Every collector’s dream is to come across a “barn find,” though often the discovery doesn’t involve a barn. It can be a Merlin engine spotted in a junkyard, a decrepit Stearman parked in a field, Spad wings stored in a warehouse. A remarkable recent find, in fact, involved a Texas ranch hangar: Parked inside it was a 1946 Piper J-3 Cub with only 197 hours in its logbook—the equivalent of a ’46 Ford with 6,000 miles on its odometer— that was last flown in July 1950.

NC7057H was bought new in 1946 by rancher Charles Moseley, who flew it from the Piper factory in Pennsylvania to his sheep ranch near Austin, where both he and his daughter, Charlotte, used it purely as a utility plane: Moseley owned two small ranches, and the plane shuttled between them. When he sold the second ranch in 1950, there was no more use for the Cub, so it was pushed into its hangar and forgotten.

Over the years, a large tree grew directly in front of the hangar door. Untouched but safely out of the weather, the Cub’s fabric eventually sloughed off the wings and fuselage, hanging in tatters. The Plexiglas windows yellowed and the seat fabric disintegrated. The hangar roof settled above the Cub, but the airplane’s rubber landing-gear bungees gave out and the gear legs spread to their stops, saving the aircraft from being crushed.

When 22-year-old Jared Calvert learned about the plane, he assumed it was a runout old bird and would be a good candidate to re-engine and modify. Little did he know that he was about to acquire the lowest-time, most original Cub in the world. Calvert hopes to have it flying again before the end of the year and will restore it to close-to-original condition, with modern fabric (the original was cotton) treated with classic butyrate dope. He’ll have the six original panel instruments rebuilt, but the plywood floorboards simply need refinishing. The Cub’s little 60-hp Continental engine turns freely and has surprising compression, though Calvert will, of course, have it rebuilt.
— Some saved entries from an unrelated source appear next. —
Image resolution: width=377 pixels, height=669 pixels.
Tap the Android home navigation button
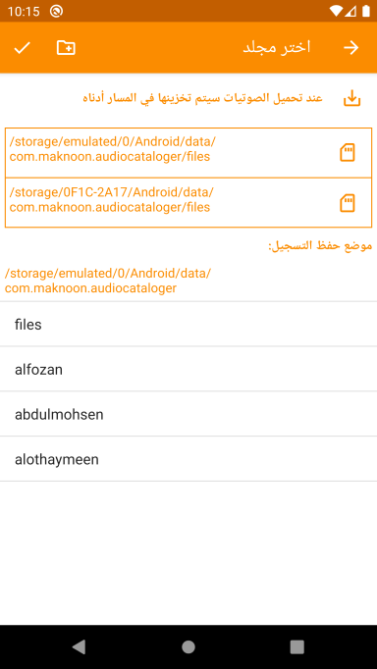point(189,646)
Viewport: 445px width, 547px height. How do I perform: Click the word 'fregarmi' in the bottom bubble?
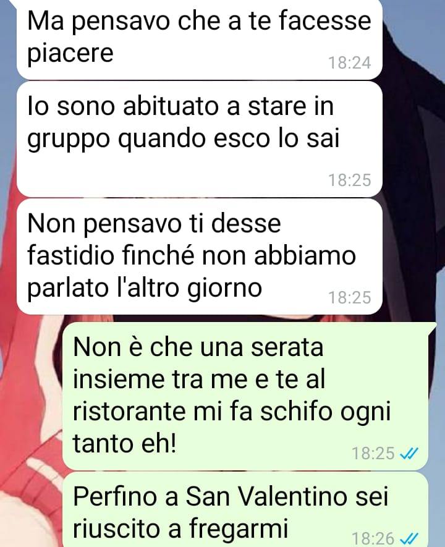pyautogui.click(x=239, y=529)
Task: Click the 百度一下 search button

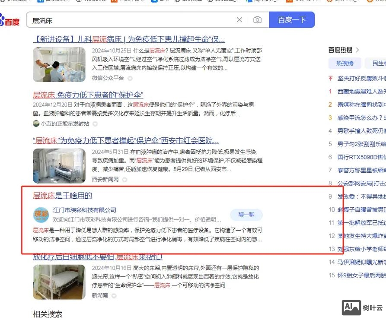Action: click(292, 19)
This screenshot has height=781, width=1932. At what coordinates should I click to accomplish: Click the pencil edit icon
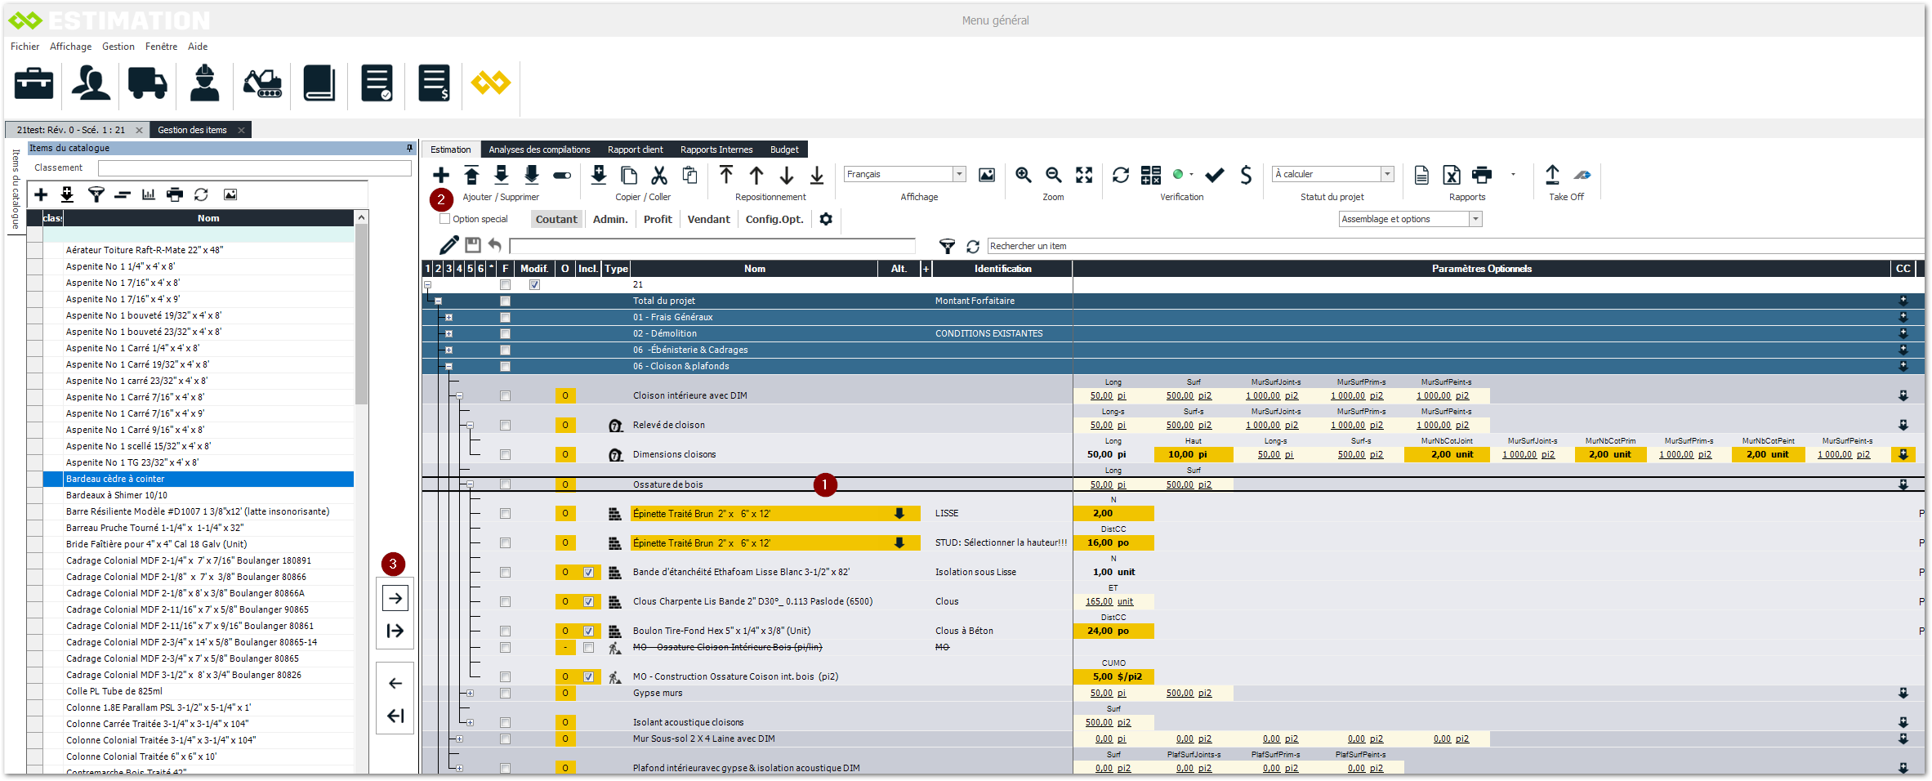click(448, 245)
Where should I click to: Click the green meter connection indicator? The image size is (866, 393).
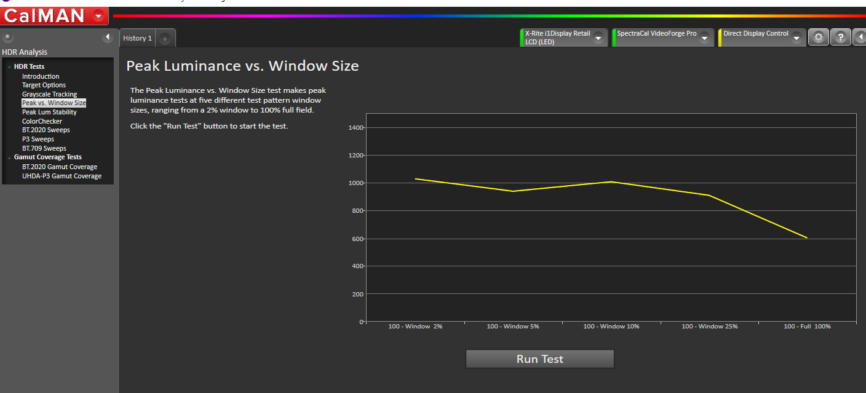coord(522,37)
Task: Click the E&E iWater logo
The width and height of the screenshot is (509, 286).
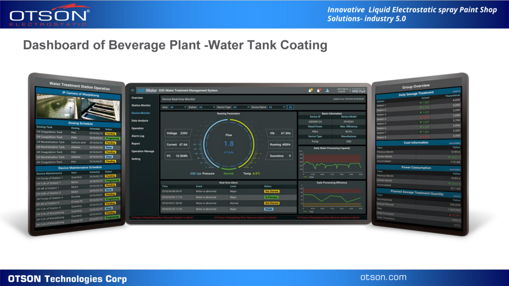Action: pyautogui.click(x=147, y=91)
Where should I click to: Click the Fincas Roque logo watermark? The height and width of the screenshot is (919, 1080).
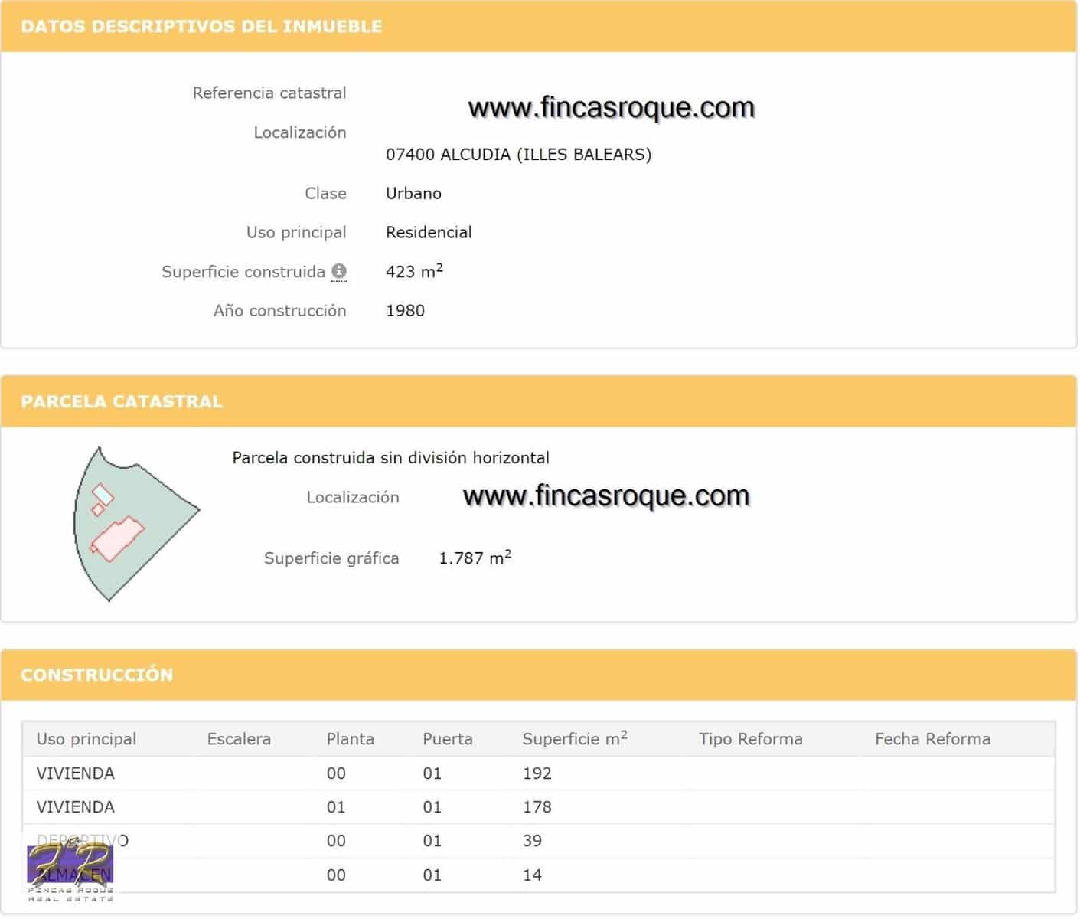(70, 869)
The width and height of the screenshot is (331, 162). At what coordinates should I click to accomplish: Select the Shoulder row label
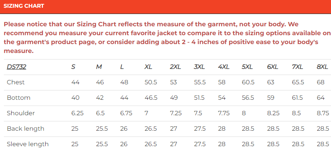pyautogui.click(x=21, y=113)
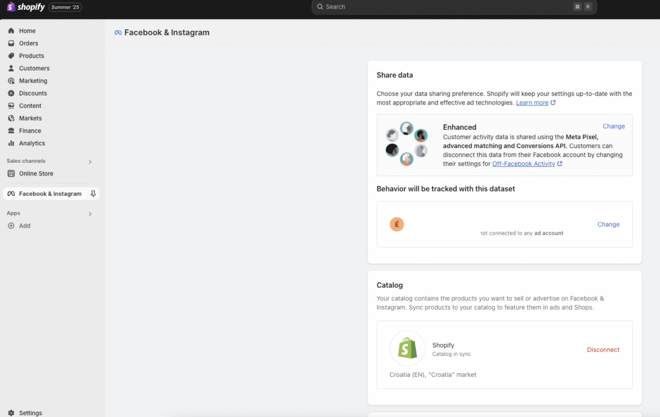Open the Off-Facebook Activity link

524,164
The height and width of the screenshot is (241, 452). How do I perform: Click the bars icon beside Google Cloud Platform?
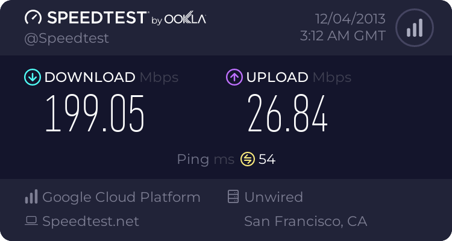click(31, 196)
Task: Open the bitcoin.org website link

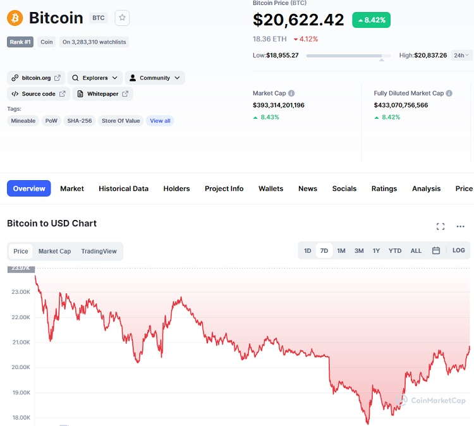Action: [x=36, y=78]
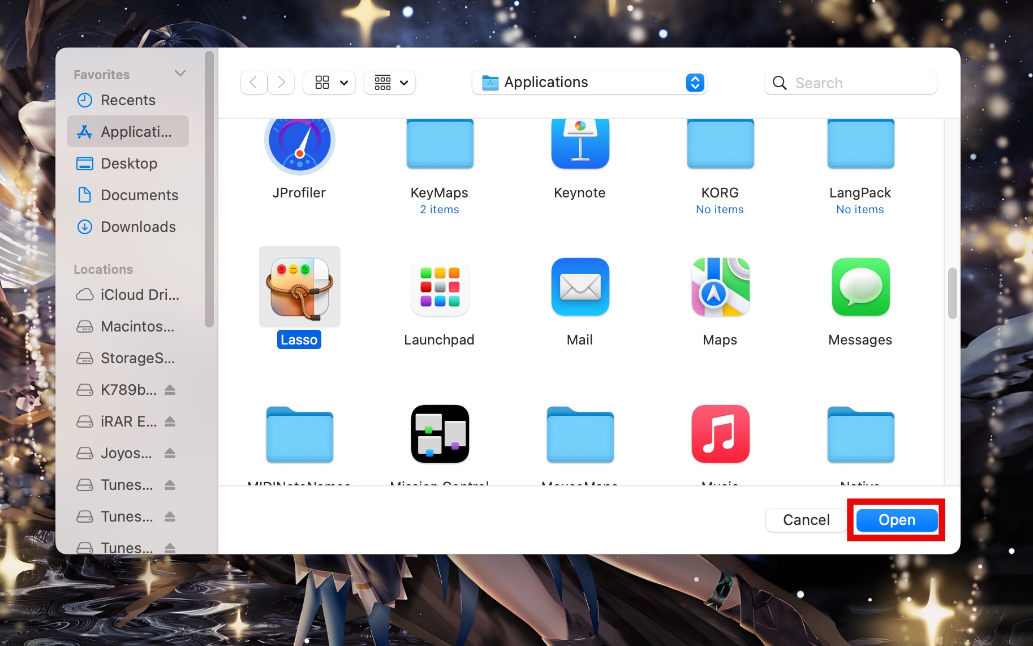1033x646 pixels.
Task: Open the grouping options dropdown
Action: coord(390,83)
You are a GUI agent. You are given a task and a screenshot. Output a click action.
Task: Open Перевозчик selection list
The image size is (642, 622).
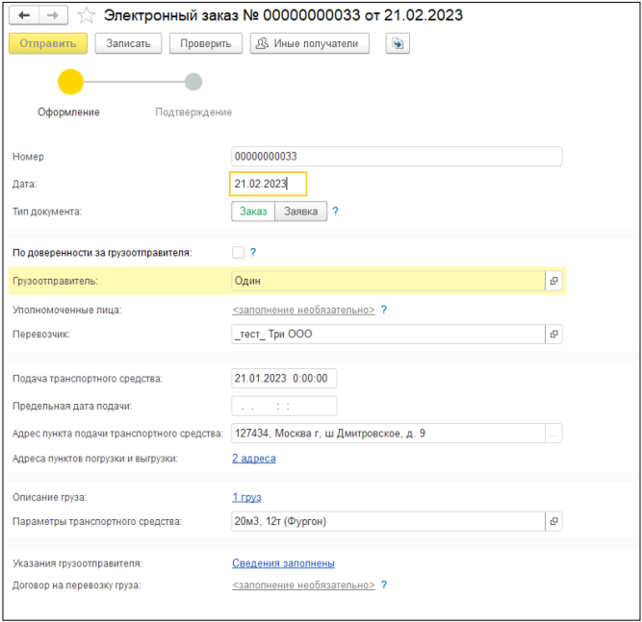(553, 335)
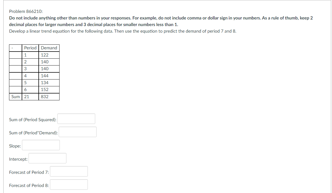332x193 pixels.
Task: Click the Sum of (Period*Demand) input field
Action: tap(77, 132)
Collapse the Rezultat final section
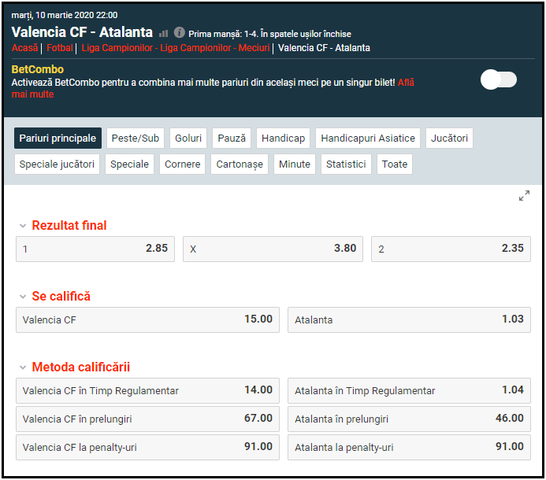This screenshot has height=480, width=546. coord(23,226)
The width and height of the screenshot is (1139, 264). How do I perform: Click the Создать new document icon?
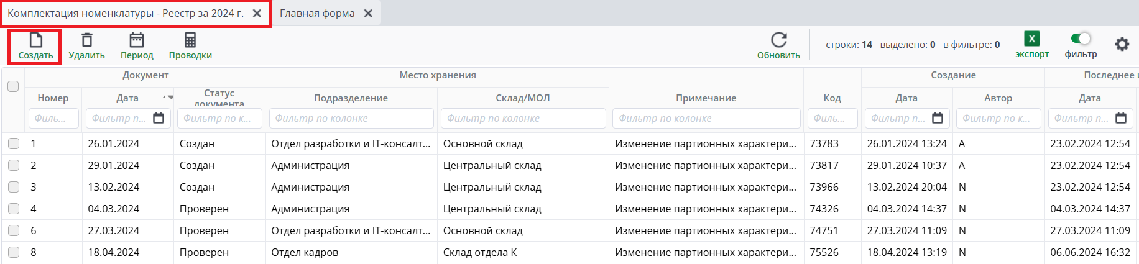coord(36,41)
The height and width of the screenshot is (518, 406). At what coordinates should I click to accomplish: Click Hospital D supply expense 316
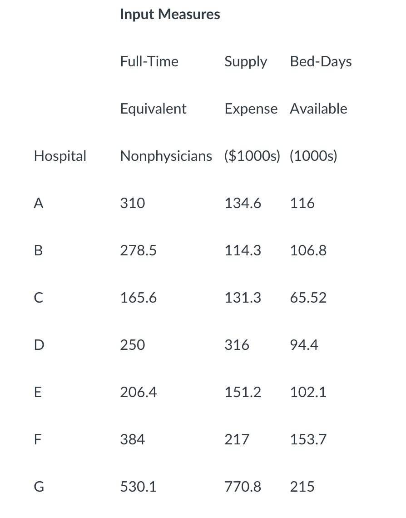pos(237,345)
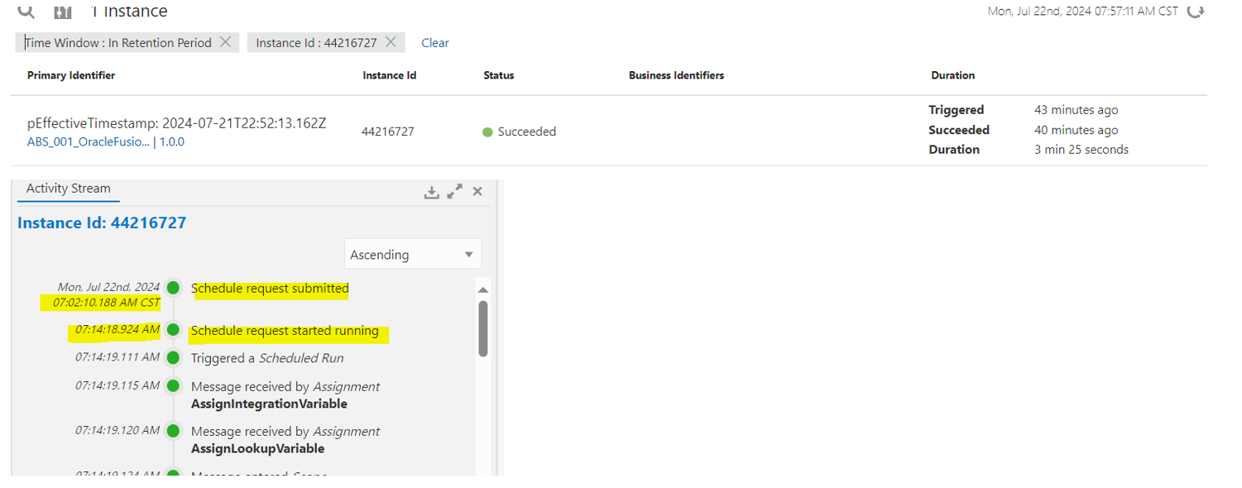
Task: Click Clear to remove all filters
Action: point(434,42)
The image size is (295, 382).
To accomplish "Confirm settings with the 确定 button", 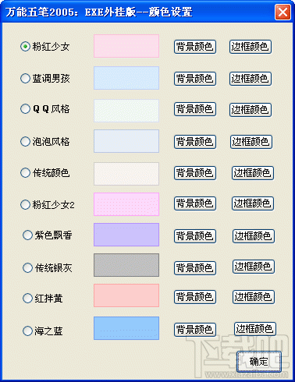I will tap(259, 361).
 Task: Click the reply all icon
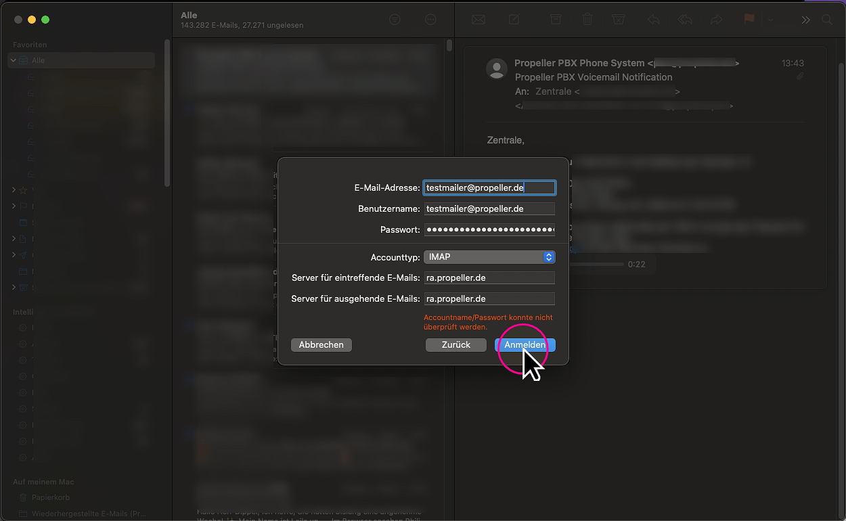tap(685, 20)
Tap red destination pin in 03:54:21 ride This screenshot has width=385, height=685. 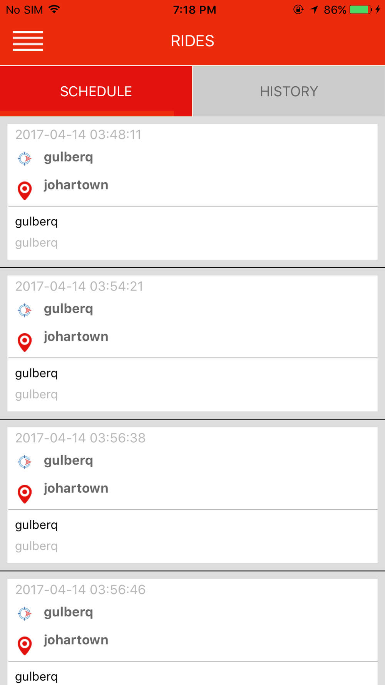25,342
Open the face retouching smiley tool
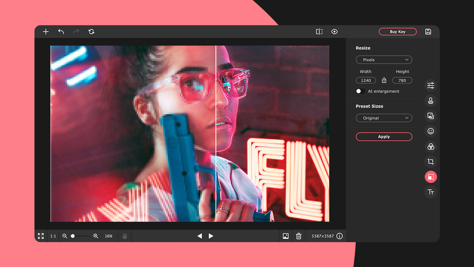The height and width of the screenshot is (267, 474). point(431,131)
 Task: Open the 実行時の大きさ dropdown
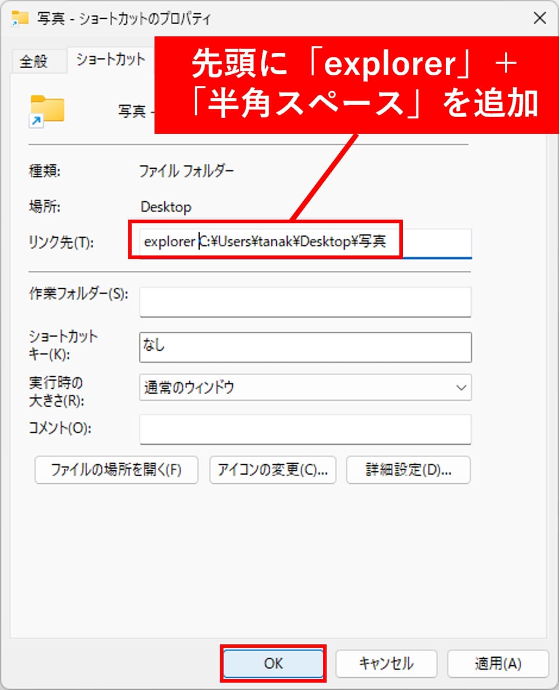tap(306, 387)
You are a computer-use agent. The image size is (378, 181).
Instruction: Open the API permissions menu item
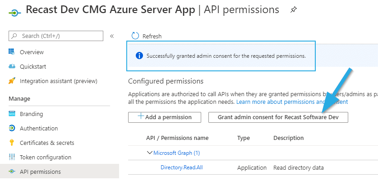[40, 172]
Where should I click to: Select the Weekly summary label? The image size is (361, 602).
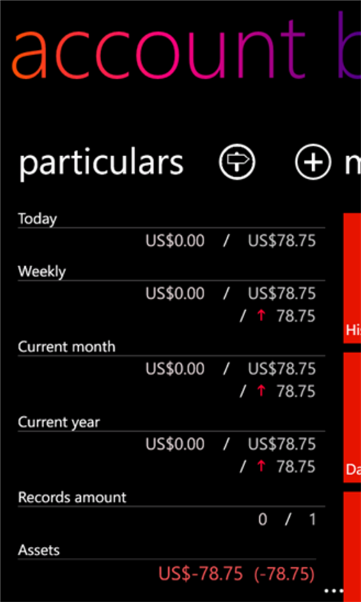pyautogui.click(x=42, y=271)
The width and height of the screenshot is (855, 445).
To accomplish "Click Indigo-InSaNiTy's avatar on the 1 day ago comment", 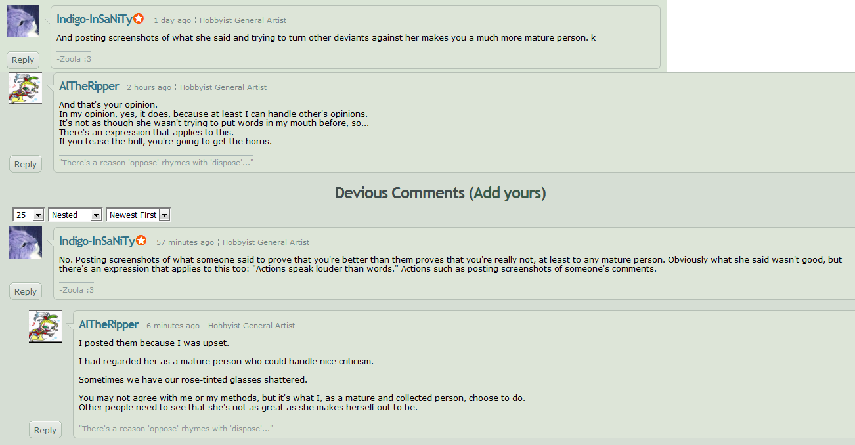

A college student, Calvert also finds time to help out at the Ranger Airfield, a historic West Texas strip (go to www.myspace. com/rangerairfield to read about its fascinating past and recent revival). When it’s restored, the Cub will be used to give rides at Ranger.

-Stephan Wilkinson

Canadian First Flight Reenacted

Nearly 1,500 spectators gathered on frozen Bras d’Or Lake in Nova Scotia on February 22 to watch a replica of Silver Dart— the first powered heavier than-air machine to fly in Canada—climb 35 feet and travel 4,000 feet in a reenactment of the original 1909 flight. The replica achieved amazing fidelity to the original airplane, incorporating two of its breakthroughs—wingtip ailerons and tricycle landing gear—that were the fruit of collaborations between chief designer Jack McCurdy, his mentor Alexander Graham Bell and Americans Thomas Selfridge and Glenn Curtiss. These innovations, along with a water-cooled 8-cylinder Curtiss engine not duplicated in the replica, made Silver Dart arguably the best and most controllable aircraft in the world at the time.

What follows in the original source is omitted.